Except that it wasn’t. At all. For anything or anyone. There was no impact of previous pennant-race experience on what happened on the field. Hitters hit pretty much like we would expect given their overall talent, and pitchers pitched like it. As un-Hollywood as it sounds, the team was merely the sum of its parts. That sum was good enough to be in the hunt for a playoff spot in September, so it was probably a pretty good sum. But there is no magical edge conferred by previous experience (or lack of experience) in winning "games that count." Neither the young Royals nor the battle-tested Tigers have an edge going into this year’s AL Central race. Sorry, guys. You’ll actually have to win it on the basis of silly things like talent.
The Ministry of Truth
We’re quickly approaching baseball’s version of Groundhog Day, when baseball writers all collectively see their shadows and write nothing but cliches for the next six weeks.
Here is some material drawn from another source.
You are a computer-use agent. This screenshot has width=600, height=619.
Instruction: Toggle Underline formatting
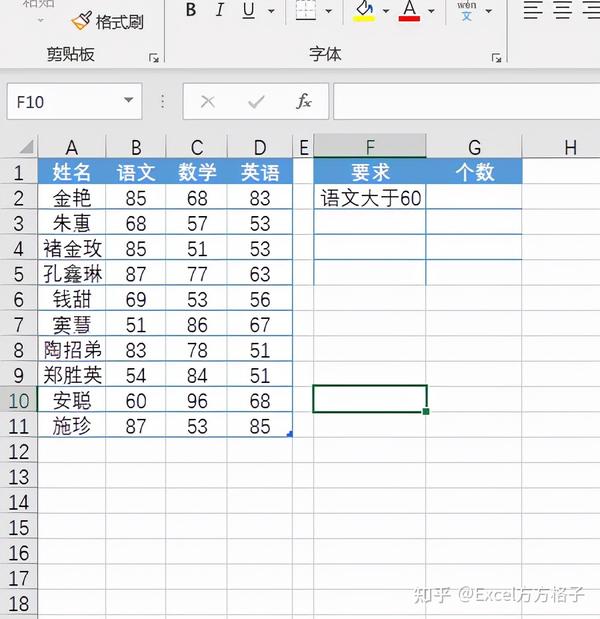[248, 10]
Coincidentally, all 15 or so legitimate contenders for one of the 10 playoff spots available this year have some special quality about them, whether it’s youth or experience or both that will undoubtedly give them "the edge" in getting into and succeeding in the playoffs. Or so will say their local beat writers. Once someone finally wins the World Series, that team will be lauded for the amazing strength of character that we all should have noticed before Game 7 was over. It’s as if someone will come in after the fact and rewrite the narrative of what actually happened to some party line. What kind of world would that be?
We’ll hear that it really matters how a team finishes down the stretch because that gives it momentum headed into the playoffs. (Nope.) That teams that have postseason experience are more likely to win October. (No.) That teams that have to fight all the way down to the last day have an advantage over those who coast in. (That one’s actually sorta true.) That big home runs "turn the tide" of momentum. (No.) That one team is the overwhelming favorite to win the World Series. (Nope.) That teams that can’t play "small ball" will struggle in the playoffs. (No. A run scored in a way aesthetically pleasing to the hipsters and 70-year-old men out there counts exactly the same as an entirely predictable home run.)
There needs to be a Snopes for bad baseball cliches. I guess that’s us.
Today we learn that having been in a pennant race before does not grant you superpowers to help you cope with this year’s pennant race. Here’s the twist: There probably are guys who learn from last year’s experiences in dealing with the stress of this year’s pennant race. In that way, their own personal experience was a great tool for learning how to handle pressure, and that’s great. The problem is that people will often make gigantic leaps of logic from one case study to the rest of MLB players.
The truth is that directly experiencing something is not the only way to learn from it. I have no doubt that being in the middle of a pennant race calls for some good coping strategies. Some players have already developed pretty good coping strategies by experiencing other stressful events. Some just have well-developed strategies in advance of needing them. On the flip side, going through something doesn’t mean that you learn how to handle it the first time. Know anyone who’s been through more than one bad breakup?
If nothing else, let this be a good reminder that ignorance is not strength, and that you shouldn’t believe everything you hear over the next few weeks. There will be plenty of outright garbage peddled as truth. Maybe some of it is true. We should always maintain a skeptical (in the proper sense of the word) attitude toward these things. Before you believe, ask for the proof.